Quelle: Chiemgau-Zeitung, Dirk Breitfuß / 25.01.2010

Chiemsee - Vor zehn Jahren haben sich die zehn Chiemseegemeinden die Umwelt offiziell auf die Fahnen geschrieben. Aus dem Abwasserzweck- wurde im Januar 2000 der Abwasser- und Umweltverband Chiemsee. Seitdem ist viel geschehen
Der Bürgerbus entstand, zahlreiche Naturführungen wurden entwickelt, Bürgersolarkraftwerke gebaut und nicht zuletzt die Grundlagen für ein neues Konzept des Chiemsee-Rundwegs gelegt.
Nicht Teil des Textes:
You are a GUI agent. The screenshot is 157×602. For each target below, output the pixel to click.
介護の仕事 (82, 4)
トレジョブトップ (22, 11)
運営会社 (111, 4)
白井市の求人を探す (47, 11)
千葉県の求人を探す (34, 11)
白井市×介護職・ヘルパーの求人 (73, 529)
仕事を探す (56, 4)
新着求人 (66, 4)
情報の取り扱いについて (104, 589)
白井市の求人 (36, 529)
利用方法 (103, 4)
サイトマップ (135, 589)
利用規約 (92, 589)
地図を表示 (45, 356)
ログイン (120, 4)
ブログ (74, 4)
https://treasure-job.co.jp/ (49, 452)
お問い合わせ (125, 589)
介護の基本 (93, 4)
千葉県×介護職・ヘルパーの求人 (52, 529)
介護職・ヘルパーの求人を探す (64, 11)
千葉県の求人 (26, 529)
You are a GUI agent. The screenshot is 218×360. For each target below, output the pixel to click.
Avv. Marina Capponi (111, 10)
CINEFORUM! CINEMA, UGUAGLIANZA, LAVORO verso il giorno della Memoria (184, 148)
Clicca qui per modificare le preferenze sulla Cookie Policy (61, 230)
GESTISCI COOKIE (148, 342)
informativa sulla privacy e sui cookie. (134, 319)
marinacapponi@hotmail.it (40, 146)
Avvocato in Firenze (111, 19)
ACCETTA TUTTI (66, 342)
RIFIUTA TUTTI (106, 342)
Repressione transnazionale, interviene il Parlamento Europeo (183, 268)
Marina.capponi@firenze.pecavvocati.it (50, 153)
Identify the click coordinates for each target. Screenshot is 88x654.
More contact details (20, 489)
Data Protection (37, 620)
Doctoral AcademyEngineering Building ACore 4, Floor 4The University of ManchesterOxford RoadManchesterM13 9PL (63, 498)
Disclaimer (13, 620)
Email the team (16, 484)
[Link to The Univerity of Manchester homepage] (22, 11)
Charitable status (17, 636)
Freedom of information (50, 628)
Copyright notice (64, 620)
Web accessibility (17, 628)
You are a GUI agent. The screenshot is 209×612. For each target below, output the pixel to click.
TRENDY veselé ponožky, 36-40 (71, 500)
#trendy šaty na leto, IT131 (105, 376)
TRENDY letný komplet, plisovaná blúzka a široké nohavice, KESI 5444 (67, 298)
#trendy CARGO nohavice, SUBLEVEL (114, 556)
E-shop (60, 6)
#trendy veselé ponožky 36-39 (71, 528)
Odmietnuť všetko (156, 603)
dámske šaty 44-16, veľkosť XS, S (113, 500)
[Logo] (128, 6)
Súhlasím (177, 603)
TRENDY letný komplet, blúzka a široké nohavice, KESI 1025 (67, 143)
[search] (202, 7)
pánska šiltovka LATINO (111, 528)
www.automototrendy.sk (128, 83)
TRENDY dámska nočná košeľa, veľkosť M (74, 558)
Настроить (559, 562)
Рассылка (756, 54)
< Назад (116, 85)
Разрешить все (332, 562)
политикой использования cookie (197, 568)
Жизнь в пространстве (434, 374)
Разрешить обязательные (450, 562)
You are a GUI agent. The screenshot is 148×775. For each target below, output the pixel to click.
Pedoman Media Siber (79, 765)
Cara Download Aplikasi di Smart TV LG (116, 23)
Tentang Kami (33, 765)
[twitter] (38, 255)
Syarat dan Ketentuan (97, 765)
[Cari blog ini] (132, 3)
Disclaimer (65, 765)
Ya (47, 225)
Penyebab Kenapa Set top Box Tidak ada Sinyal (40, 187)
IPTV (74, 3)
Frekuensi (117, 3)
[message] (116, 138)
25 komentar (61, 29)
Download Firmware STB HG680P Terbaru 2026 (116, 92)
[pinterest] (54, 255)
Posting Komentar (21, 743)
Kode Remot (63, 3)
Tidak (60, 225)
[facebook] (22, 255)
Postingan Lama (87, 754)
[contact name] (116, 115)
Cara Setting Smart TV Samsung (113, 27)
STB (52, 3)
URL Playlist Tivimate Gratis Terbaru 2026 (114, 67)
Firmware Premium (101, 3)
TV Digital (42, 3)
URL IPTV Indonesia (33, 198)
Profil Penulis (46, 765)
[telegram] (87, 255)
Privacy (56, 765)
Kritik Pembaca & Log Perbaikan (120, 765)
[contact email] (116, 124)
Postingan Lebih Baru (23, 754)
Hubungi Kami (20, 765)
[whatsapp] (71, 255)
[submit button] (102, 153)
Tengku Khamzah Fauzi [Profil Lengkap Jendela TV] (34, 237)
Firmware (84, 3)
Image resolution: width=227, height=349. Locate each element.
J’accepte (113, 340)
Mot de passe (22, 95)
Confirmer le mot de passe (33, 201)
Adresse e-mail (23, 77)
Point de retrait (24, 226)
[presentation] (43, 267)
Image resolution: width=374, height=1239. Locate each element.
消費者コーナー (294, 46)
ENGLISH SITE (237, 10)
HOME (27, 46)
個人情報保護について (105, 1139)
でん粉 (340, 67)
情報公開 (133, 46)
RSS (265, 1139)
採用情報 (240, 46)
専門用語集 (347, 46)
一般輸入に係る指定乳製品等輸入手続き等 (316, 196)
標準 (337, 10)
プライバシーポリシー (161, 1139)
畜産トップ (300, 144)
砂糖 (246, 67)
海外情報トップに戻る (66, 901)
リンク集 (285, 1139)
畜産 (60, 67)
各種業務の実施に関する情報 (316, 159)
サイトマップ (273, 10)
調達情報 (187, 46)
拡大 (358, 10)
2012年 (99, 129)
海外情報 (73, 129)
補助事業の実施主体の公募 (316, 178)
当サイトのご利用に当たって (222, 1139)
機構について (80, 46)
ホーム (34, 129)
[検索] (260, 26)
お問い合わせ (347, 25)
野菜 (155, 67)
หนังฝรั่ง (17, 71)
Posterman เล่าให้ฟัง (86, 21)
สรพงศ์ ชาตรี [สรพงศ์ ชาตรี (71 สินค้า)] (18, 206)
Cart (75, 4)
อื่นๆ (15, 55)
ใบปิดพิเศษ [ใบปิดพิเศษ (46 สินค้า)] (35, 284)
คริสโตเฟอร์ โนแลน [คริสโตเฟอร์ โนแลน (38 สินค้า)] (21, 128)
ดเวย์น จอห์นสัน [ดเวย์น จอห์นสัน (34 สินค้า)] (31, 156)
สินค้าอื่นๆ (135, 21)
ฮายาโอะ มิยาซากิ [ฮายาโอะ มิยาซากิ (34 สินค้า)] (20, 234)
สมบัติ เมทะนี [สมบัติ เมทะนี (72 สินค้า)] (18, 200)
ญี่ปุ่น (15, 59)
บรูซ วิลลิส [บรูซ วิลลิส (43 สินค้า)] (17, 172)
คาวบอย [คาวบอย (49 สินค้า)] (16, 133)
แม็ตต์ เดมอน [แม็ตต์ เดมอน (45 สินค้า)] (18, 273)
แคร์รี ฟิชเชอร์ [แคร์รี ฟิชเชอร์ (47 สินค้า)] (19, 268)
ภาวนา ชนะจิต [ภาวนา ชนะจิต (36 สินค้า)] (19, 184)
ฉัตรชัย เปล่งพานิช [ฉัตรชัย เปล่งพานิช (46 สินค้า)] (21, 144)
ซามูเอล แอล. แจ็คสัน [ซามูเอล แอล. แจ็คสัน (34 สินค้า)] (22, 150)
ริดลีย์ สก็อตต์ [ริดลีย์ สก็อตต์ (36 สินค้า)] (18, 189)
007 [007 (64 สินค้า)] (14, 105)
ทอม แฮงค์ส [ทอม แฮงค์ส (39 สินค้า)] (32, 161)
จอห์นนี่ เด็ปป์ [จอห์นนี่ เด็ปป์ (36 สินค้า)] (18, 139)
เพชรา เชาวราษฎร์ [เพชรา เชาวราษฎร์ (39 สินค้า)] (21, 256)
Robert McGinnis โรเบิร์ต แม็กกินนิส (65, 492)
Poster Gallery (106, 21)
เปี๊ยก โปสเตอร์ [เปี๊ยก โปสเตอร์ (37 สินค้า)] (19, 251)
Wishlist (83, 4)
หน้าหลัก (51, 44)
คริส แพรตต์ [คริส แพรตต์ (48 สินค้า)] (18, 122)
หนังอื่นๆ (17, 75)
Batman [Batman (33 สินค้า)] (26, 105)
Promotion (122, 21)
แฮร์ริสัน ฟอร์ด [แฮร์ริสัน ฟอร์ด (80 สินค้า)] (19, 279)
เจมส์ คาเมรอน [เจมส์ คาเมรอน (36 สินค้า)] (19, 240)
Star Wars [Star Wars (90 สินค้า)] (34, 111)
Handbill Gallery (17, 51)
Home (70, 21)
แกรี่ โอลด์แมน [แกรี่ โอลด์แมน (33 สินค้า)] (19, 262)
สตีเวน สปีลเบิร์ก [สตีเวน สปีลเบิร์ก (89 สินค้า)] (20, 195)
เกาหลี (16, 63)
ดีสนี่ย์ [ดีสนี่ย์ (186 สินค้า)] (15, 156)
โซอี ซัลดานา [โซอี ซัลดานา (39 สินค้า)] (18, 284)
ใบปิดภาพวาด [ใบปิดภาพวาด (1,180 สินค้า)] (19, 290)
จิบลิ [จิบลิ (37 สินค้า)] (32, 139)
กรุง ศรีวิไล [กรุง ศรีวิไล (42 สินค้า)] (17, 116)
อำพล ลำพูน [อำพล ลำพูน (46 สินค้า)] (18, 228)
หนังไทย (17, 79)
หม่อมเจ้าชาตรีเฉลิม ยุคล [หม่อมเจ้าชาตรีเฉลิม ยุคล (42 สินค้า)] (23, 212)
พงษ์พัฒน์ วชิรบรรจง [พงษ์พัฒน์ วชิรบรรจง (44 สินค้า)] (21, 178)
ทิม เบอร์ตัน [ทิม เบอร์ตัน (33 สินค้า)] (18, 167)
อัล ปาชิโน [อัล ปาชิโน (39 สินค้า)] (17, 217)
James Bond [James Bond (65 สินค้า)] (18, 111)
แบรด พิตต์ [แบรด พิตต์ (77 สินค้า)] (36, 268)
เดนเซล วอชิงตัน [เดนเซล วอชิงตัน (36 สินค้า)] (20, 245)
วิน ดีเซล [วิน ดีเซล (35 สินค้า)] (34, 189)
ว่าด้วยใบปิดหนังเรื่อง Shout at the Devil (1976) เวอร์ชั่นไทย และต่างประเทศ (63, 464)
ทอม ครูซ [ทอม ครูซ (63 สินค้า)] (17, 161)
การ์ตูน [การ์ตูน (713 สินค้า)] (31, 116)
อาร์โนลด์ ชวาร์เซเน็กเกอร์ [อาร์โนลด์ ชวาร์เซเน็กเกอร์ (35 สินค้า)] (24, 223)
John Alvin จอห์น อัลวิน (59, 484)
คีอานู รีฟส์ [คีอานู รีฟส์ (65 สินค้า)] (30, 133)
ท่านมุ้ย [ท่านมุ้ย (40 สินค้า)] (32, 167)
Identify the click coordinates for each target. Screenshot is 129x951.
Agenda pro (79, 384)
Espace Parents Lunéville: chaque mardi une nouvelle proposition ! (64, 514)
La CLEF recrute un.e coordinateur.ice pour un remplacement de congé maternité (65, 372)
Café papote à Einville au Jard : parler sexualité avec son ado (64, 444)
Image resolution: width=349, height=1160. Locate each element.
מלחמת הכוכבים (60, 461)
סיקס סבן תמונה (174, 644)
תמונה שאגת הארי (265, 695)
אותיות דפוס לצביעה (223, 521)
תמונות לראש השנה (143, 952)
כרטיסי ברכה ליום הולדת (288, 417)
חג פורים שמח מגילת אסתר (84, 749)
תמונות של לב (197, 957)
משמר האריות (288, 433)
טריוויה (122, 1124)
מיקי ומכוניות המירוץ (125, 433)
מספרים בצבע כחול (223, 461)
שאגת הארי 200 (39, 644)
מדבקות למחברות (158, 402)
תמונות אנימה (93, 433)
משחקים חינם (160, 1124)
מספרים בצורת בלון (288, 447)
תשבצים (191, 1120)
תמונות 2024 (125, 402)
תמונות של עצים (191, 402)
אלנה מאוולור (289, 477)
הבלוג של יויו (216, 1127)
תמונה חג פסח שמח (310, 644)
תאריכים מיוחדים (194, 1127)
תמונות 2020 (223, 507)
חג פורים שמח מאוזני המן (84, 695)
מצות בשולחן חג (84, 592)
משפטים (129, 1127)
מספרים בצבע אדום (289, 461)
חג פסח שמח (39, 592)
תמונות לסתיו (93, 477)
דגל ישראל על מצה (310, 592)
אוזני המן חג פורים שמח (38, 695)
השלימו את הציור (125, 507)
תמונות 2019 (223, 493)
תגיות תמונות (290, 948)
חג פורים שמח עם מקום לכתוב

"Jeder Nutzer soll ein Schützer sein." Bei unzähligen Anlässen hatte der damalige AZV-Vorsitzende Lorenz Kollmannsberger dieses Motto ausgegeben. Sein Credo: Nur wer die Landschaft mit ihrer Flora und Fauna kennt, kann auch verantwortungsvoll mit ihr umgehen. Diese Überzeugung war der Ausgangspunkt dafür, dass der AZV neben seiner originären Aufgabe, dem Betrieb des Ringkanals, vor zehn Jahren zusätzlich zum Umweltverband wurde.
Innerhalb eines Jahres entstand die Chiemseeagenda. In regionalen und örtlichen Arbeitskreisen widmeten sich engagierte Bürger unter professioneller Leitung den Themenbereichen Energie, Verkehr und Wirtschaft. Dass dieser Ansatz, die Bevölkerung auf breiter Basis in langfristige Entwicklungen einzubeziehen, damals nicht selbstverständlich war, lässt sich daran erkennen, dass die Agendaarbeit fünf Jahre lang vom bayerischen Umweltministerium als Modellprojekt gefördert wurde.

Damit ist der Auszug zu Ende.